Deal with Range Questions, or Don’t Ask Them

Most survey experts look down on range questions, those that ask for a selection from a list of ranges. “Was your total income last year: Less than $50,000; Between $50,000 and $100,000; $100,000 to $150,000” etc. Far better to ask for specific numbers, even if they are approximations, so that you can work with the resulting figures. You can do statistical analysis, for example, and your graphics can flourish immensely more detail.

Survey sponsors still use ranges. One justification is that personal information hides specificity when it is concealed in a range. “I am 55-60 years old” doesn’t reveal as much as “How old are you?” Other sponsors include range questions because respondents are unlikely to know the precise number, but they can feel comfortable picking from a range: “How many subpoenas did your company respond to in the previous 12 months? “Less than 50; 50-200” etc. Third, if the questionnaire collects range responses, the analyst does not have to binify the values to create a factor.

If you do use ranges, their widths should be similar. Extending the three compensation ranges above, the highest range should not be “$450,000 to $1 million.” Even more problematic are open-ended ranges, such as “Over 1 million.”

In the Major, Lindsey & Africa 2022 Partner Compensation survey (conducted with Law360), the report explained at page 9 its methodology regarding ranges:

“For a number of Survey questions, respondents were given ranges as response choices. For example, total compensation values were typically grouped in $50,000 ranges (e.g., $800,000 to $850,000). In order to calculate the data for this Report, Law360 used, wherever possible, the midpoint for all responses that were expressed as ranges."

The midpoint of a range, like the median of a distribution, has the benefit of being easy to explain and easy to find, but it is likely to misrepresent the central tendency of the values. Many distributions lack consistent dispersion throughout (a statistical term for the measure of dispersion is “heteroskedasticity.”) That means the variance is not constant throughout the sorted data. At least four tests measure heteroskedasticity: Bartlett Test; studentized Breusch Pagan Test for a linear regression model; Score Test; and the F Test.

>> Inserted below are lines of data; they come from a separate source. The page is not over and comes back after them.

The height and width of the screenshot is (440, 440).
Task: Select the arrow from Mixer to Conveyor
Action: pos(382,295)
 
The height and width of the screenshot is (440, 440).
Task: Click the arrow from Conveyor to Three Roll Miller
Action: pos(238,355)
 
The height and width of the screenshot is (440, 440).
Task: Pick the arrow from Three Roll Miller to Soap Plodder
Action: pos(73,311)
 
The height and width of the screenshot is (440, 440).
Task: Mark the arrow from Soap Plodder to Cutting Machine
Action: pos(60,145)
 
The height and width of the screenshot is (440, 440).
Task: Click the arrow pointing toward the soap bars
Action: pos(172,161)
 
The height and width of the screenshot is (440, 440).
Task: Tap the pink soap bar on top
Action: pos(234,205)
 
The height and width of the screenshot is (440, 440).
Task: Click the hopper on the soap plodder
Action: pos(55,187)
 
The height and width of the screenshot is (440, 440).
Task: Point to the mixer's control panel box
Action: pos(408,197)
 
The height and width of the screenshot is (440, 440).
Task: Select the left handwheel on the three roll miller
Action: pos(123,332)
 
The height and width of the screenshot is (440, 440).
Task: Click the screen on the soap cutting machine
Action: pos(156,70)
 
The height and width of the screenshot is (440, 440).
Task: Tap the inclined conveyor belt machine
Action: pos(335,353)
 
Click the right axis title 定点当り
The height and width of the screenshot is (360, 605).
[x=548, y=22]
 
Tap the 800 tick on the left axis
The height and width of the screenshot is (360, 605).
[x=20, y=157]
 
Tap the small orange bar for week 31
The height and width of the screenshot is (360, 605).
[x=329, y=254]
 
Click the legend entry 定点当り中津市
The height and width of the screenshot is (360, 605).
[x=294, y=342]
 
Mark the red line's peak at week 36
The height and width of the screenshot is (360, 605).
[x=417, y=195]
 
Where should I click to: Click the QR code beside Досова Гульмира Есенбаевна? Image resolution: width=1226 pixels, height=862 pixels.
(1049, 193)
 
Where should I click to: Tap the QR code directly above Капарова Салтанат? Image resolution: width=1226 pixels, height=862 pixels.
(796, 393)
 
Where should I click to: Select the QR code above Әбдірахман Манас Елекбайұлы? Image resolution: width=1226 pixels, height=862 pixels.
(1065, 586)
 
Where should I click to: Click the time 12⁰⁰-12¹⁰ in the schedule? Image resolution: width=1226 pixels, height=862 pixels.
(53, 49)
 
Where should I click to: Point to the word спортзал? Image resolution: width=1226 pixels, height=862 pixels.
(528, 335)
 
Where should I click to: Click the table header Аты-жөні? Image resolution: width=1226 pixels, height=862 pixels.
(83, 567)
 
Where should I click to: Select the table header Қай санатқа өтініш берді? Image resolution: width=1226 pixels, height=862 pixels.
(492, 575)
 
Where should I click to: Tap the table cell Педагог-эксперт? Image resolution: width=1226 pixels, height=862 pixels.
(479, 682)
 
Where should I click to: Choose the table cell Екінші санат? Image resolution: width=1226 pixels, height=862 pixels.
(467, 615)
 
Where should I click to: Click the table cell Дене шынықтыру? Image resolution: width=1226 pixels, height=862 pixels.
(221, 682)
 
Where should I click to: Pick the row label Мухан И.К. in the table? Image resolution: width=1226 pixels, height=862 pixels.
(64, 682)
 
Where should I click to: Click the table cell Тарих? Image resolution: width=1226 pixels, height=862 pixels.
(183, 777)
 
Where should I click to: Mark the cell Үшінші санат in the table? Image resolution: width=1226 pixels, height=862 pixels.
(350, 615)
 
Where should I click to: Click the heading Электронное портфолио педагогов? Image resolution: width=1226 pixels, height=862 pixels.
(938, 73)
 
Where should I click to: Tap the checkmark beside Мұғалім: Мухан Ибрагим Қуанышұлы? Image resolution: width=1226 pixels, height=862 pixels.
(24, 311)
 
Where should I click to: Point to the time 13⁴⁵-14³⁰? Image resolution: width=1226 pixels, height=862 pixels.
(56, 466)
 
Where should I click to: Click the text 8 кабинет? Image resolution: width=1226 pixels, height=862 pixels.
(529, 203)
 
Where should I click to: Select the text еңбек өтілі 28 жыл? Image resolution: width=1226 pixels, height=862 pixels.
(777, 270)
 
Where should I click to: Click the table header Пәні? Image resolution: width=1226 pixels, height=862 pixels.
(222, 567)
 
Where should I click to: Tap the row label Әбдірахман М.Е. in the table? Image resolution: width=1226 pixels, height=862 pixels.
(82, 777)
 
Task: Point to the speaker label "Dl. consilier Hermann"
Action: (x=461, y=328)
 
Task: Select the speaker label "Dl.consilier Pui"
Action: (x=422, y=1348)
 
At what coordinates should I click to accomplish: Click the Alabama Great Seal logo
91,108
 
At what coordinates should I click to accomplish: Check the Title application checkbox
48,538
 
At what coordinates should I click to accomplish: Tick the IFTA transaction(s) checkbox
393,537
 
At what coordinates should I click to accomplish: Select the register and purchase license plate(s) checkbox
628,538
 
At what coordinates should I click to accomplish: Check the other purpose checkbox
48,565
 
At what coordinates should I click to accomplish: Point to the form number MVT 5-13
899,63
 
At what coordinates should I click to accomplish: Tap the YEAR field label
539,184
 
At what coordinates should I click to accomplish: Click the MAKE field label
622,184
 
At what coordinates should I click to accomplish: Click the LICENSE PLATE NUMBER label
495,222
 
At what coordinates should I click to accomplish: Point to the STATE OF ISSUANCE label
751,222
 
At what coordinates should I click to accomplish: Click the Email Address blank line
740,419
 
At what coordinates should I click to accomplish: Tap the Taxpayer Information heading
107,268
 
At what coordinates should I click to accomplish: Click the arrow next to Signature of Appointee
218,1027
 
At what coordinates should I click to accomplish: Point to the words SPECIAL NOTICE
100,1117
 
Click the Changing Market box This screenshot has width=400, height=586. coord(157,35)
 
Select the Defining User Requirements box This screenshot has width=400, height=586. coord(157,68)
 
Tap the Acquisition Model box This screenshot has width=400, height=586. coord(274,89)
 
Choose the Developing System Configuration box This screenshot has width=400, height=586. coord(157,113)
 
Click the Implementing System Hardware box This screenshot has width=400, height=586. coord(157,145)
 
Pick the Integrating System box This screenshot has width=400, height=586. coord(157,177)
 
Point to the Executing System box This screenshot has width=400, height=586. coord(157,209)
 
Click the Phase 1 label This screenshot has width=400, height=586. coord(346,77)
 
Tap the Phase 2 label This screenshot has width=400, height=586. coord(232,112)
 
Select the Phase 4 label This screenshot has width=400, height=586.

My sense of ranges is that the values thin out either as you go up or as you go down. For example, if you ask for height of men in ranges of three inches, the results will thin from 72 to 75, as people six feet tall up to six foot three inches are much more frequent at six feet than three inches taller. The variance of each inch will vary; heteroskedasticity will rule. Likewise, in the United States, a range for men from 68 inches to 71 inches will likely have fewer in the 68 inches stratum than the 69- or 70-inch strata because more men are in that taller interval. With either range, the distribution (the variance) will differ depending what height in inches you test. What all this means is that the mid-point of a range may not represent the most likely value.

Returning to the MLA report, it continues with a more puzzling analytic step, “In those cases where midpoints were not identifiable (e.g., responses where one parameter of the range was open-ended), Law360 and MLA jointly agreed on values to be used for those responses, applying consistent criteria from previous surveys.”

The last step that the report explains, plugging in a value for the open-ended ranges, strikes me as quite odd, a troubling form of imputation. But it is not a mathematical imputation for a missing value, it is replacing the open-ended range with a subjective number “jointly agreed on”. From what data did they pluck that number, and why didn’t they explain how they chose it? Hand waving explanations are objectionable.